The American Banker recently ran an article (paid subscription required) that discussed one of those hare-brained legislative schemes that pop up in times of economic crisis and that lead us to conclude that when states rights advocates refer to states as "laboratories of democracy," they are referring to the laboratory of Doctor Frankenstein (pronounced "Frank-en-steen" for all you "Young Frankenstein" afficianados). This scheme involves the plans of four states, Illinois, Nevada, Missouri and Maryland, to enact legislation "that would prohibit or restrict appraisers from using distressed sales, such as those of foreclosed properties, as comparable sales when assessing the value of a home." The promoters of the legislation say that widespread foreclosures and short sales in those states have "distorted" the market, driving down the prices of houses generally, because the distressed sales are used as "comparables" by appraisers. As a result, homeowners can't exercise their "right" to refinance their homes from high interest rate mortgages to low interest rate mortgages. Obviously, you'd need a healthy hit of peyote before reading a state constitution closely enough to find that right enshrined therein, but we've become a society where the term "right" is loosely defined and peyote prevalent.
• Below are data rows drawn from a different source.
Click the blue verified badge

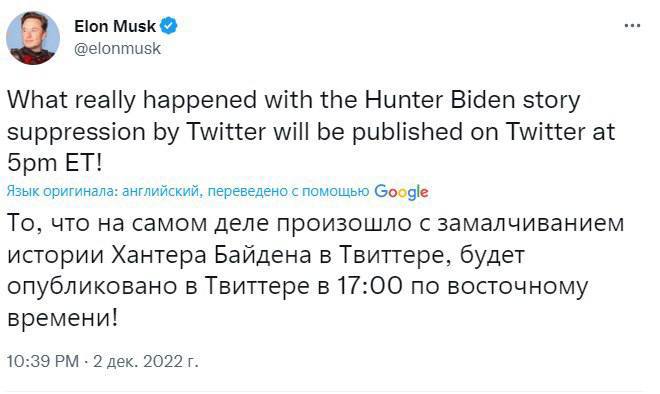click(x=169, y=26)
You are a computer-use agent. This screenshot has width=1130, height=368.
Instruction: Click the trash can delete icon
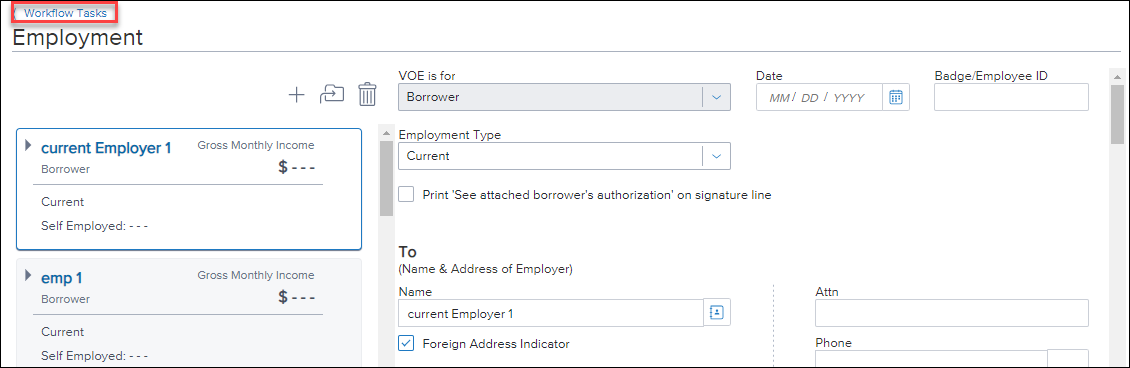(368, 94)
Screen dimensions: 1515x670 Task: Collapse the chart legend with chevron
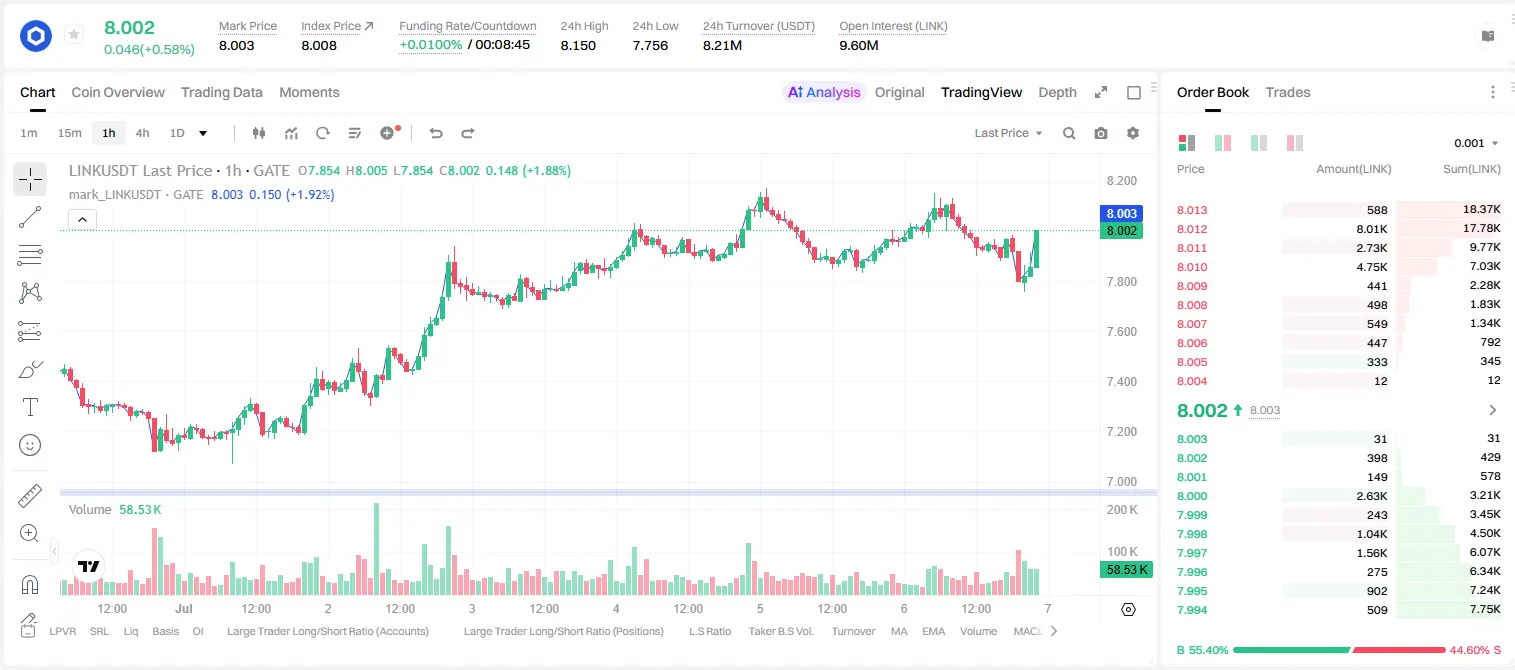(82, 219)
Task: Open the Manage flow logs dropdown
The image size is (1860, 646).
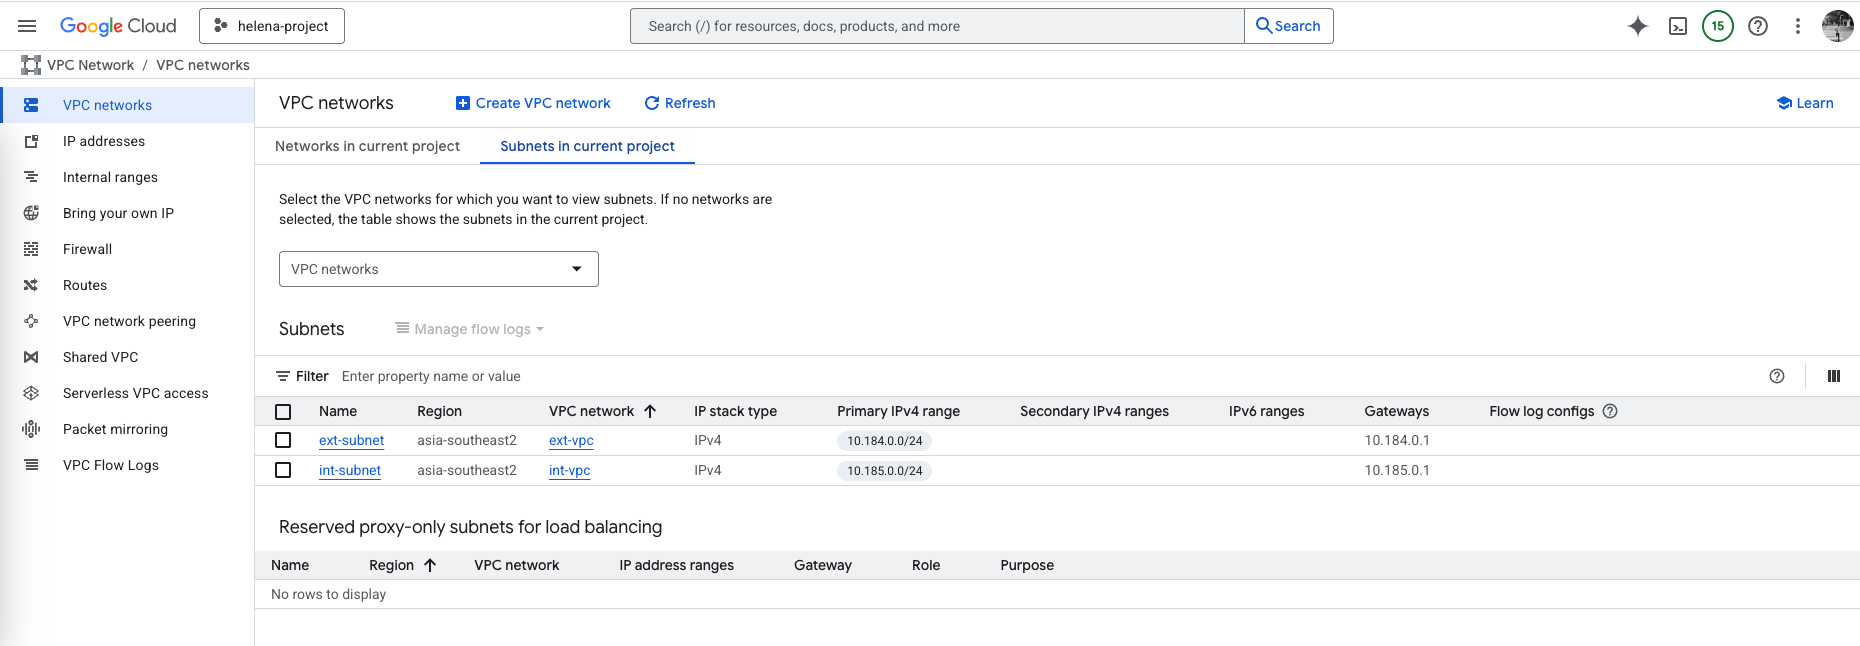Action: point(469,329)
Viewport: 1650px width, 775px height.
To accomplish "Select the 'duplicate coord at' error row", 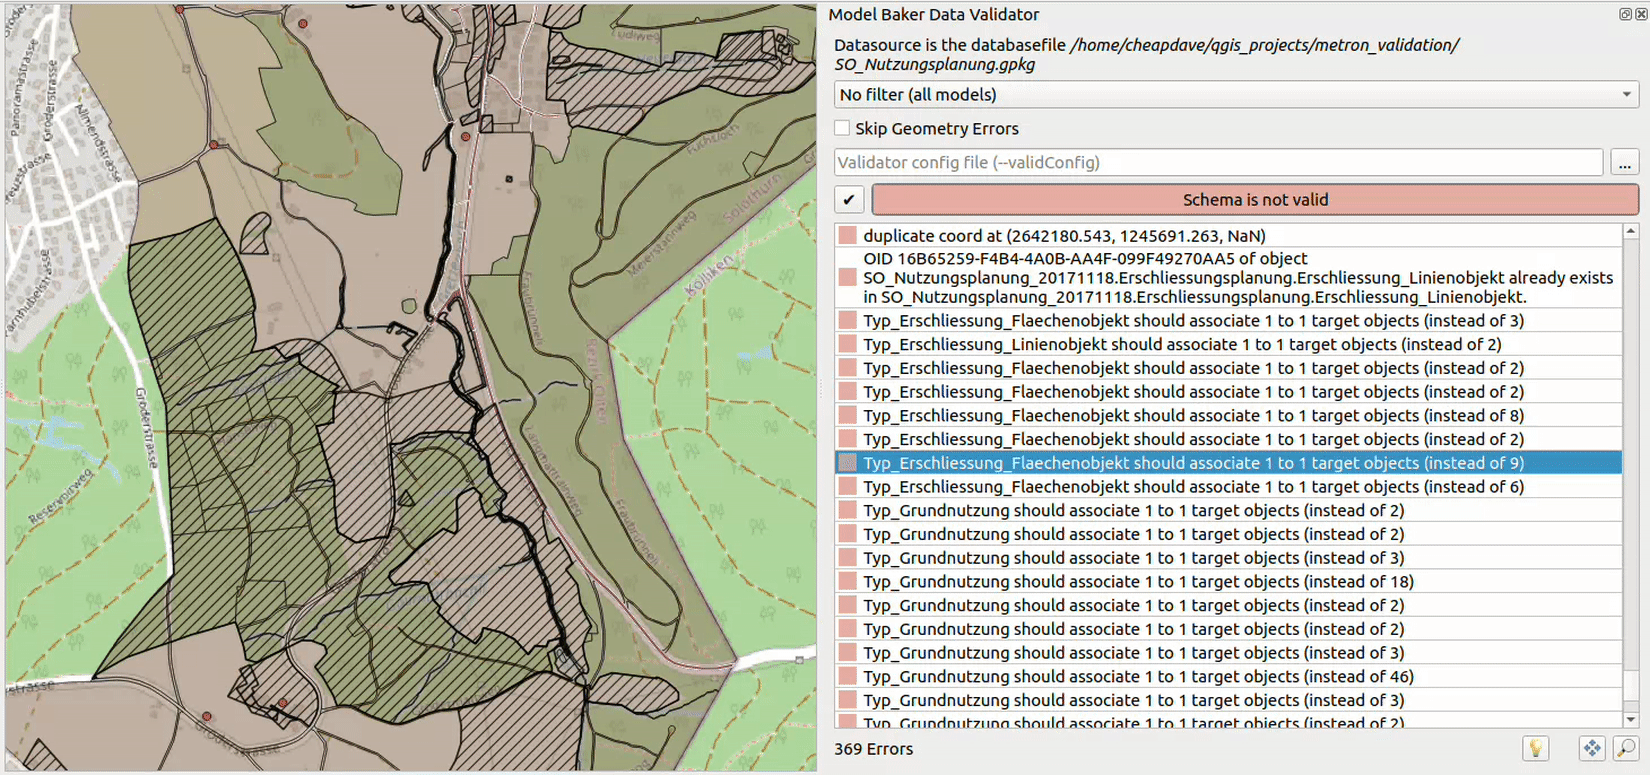I will 1064,236.
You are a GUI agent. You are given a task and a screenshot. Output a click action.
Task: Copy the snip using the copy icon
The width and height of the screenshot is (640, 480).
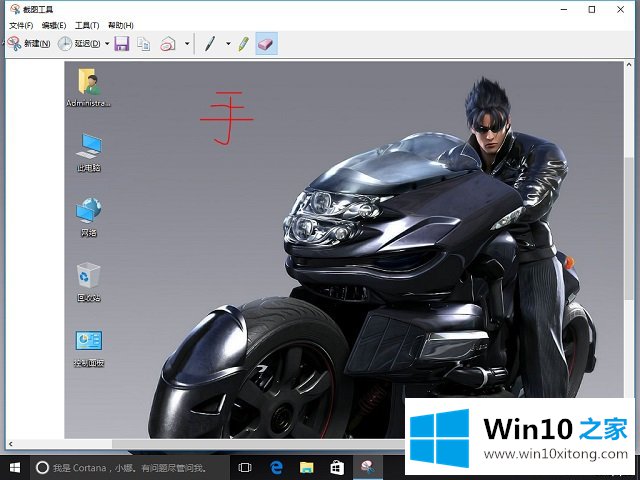[144, 44]
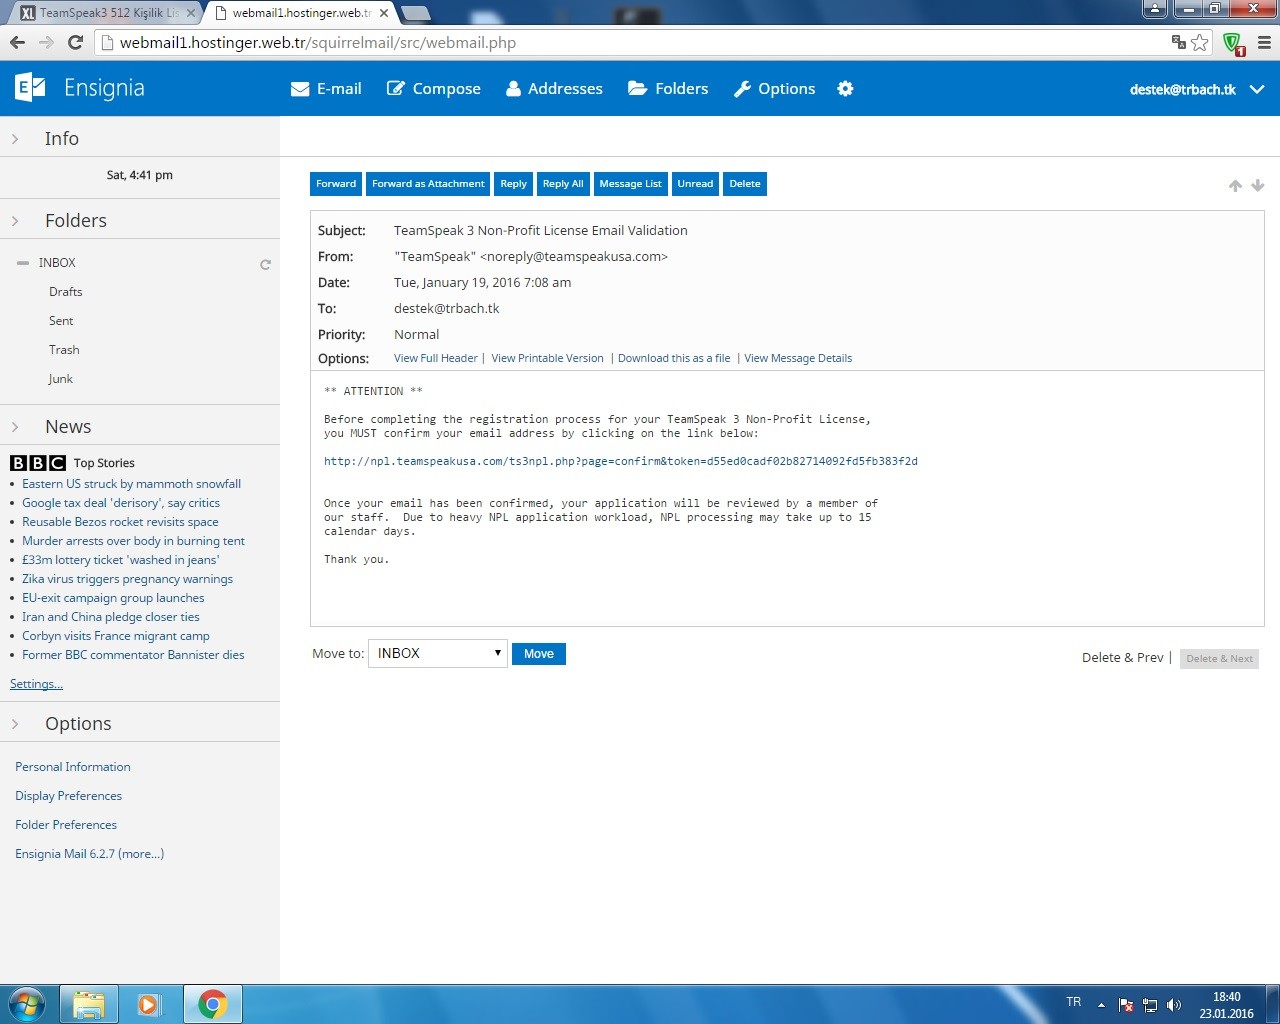Collapse the INBOX folder tree

point(22,263)
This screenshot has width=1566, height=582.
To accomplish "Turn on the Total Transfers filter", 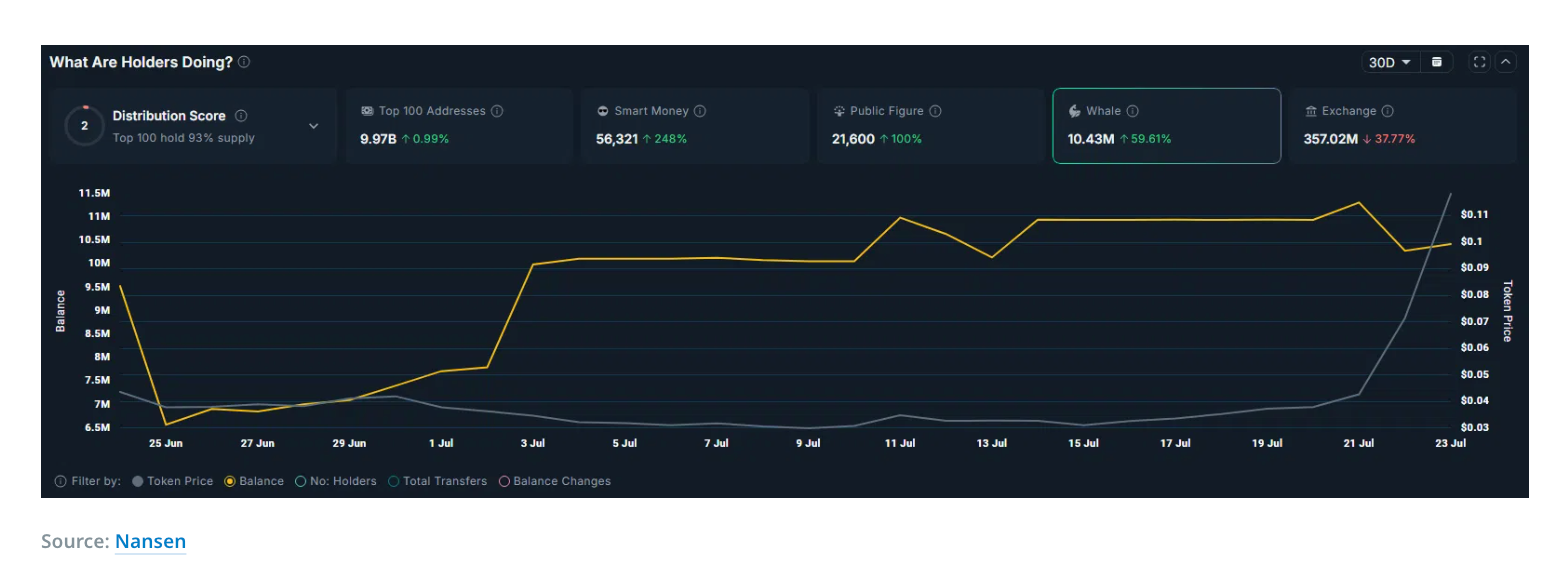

It's amusing that legislators who think nothing of "distorting the market" if that distortion curries favor with the average homeowner, a homeowner who might like the idea of the state government artificially propping up the value of his home, would likely blanche the color of Caspar if you proposed allowing banks who invested in commercial real estate loans to amortize their losses over an extended period of time, which, as regular readers recall, was a legislative proposal first included, then removed, in the small business lending bill passed last year by Congress. After all, there are a lot more homeowners than there are community bankers.
The critics make their case that such legislation will have deleterious effects:
- artificially inflated housing prices were the cause of the last bubble and there's no reason to think that they won't lead to another.
- Fannie, Freddie, and the FHA may very well refuse to accept appraisals written in those states (so, good luck encouraging more home lending).
- Appraisers would be violating federal appraisal standards.
Bill Uffleman, president of the Nevada Bankers' Association, asks: "Part of the problem in creating the false housing economy was shaky appraisals," Uffelman said, "and now we want to sanction a new round of shaky appraisals?" Yes, Bill, that's exactly what "we" want to do, if by "we" you mean some pinhead legislators who understand many laws, but apparently not the law of unintended consequences.